Wnba labor talks run past midnight as CBA deadline expires

Wnba labor talks run past midnight as CBA deadline expires

The wnba and the players’ union met for marathon labor negotiations at a midtown Manhattan hotel, with talks starting shortly after 5: 00 p. m. ET Tuesday and still going at 2: 00 a. m. ET Wednesday. The session came as the league’s March 10 deadline for completing a new collective bargaining agreement to keep the season on schedule passed without a deal.
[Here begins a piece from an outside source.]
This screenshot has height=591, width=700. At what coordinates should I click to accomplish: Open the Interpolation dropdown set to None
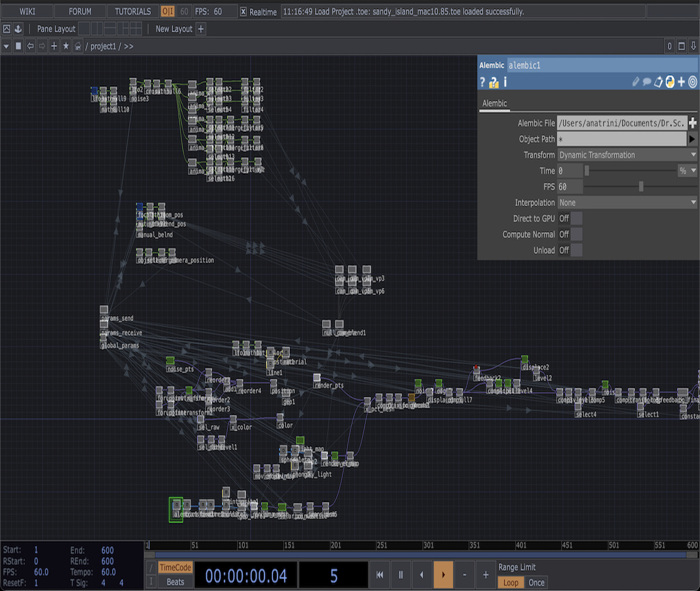(626, 202)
The timing underscores two parallel pressures: bridging a revenue-sharing gap with owners and keeping player unity intact as bargaining intensifies.
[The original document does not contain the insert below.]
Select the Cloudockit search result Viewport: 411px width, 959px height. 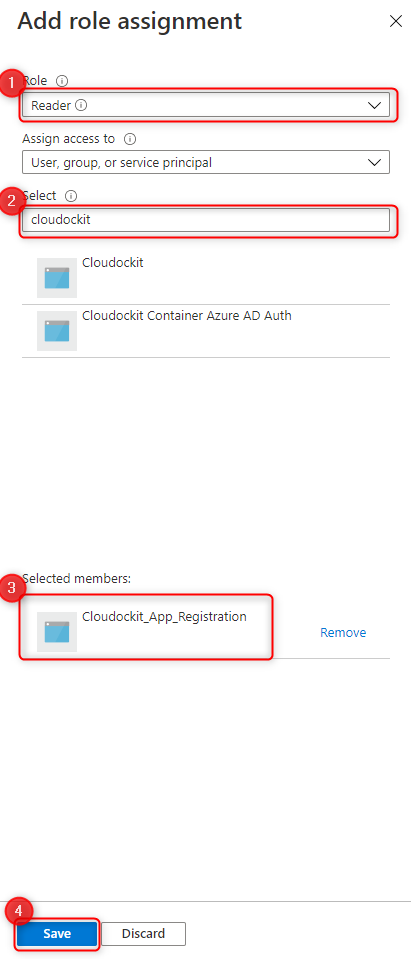206,278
Wnba deadline meets marathon meeting

Negotiators gathered at The Langham in Manhattan in the early evening Tuesday and continued well past midnight into Wednesday, a tangible sign that both sides are engaged even as the league-imposed deadline expired. Few details emerged from the lengthy session, with reporters stationed outside the hotel and little information filtering out. Still, the hours alone suggest a willingness to stay at the table when the calendar turns from a stated deadline to the harder work of closing specific contractual language.

The league had said its deadline for starting the season on time was March 10—Tuesday—yet it had only been communicated in recent weeks. Leagues have a history of setting aggressive deadlines and later retracting them when negotiations reach critical stages. The pattern suggests the March 10 marker may function less as a true stopping point and more as leverage to accelerate bargaining, especially with major league calendar items ahead that require labor clarity.
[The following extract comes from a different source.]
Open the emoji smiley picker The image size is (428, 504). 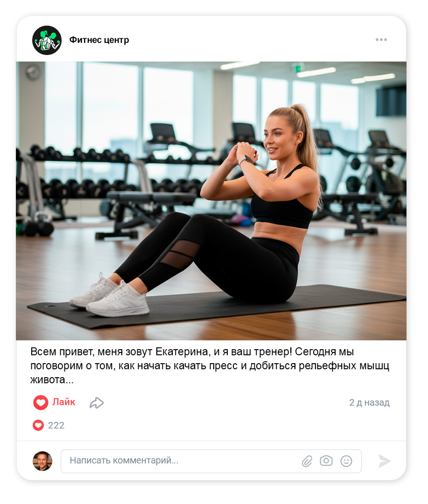tap(346, 461)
Breanna Stewart and player involvement concerns

Internal union dynamics also moved into the open in recent days. WNBPA vice president Breanna Stewart said Friday in Miami during a Team USA minicamp that a three-page letter she and Kelsey Plum sent earlier in the week to players’ union executive director Terri Jackson was intended to “get the entire [executive committee] back on track” in pursuit of the best CBA possible. The letter raised “serious concerns about how the PA is handling the current negotiations, ” including “the lack of adequate player involvement in the process. ”

Stewart emphasized the letter was not meant to undermine Jackson or create division within the executive committee or the players’ association, calling differing opinions and questions “in good faith” with the aim of doing what is right for players. She said she and Plum spoke with Jackson directly after sending the letter and also spoke with the rest of the executive committee, which includes Nneka Ogwumike, Napheesa Collier, Elizabeth Williams, Alysha Clark and Brianna Turner. The figures point to a union trying to tighten internal alignment while simultaneously facing external pressure at the negotiating table.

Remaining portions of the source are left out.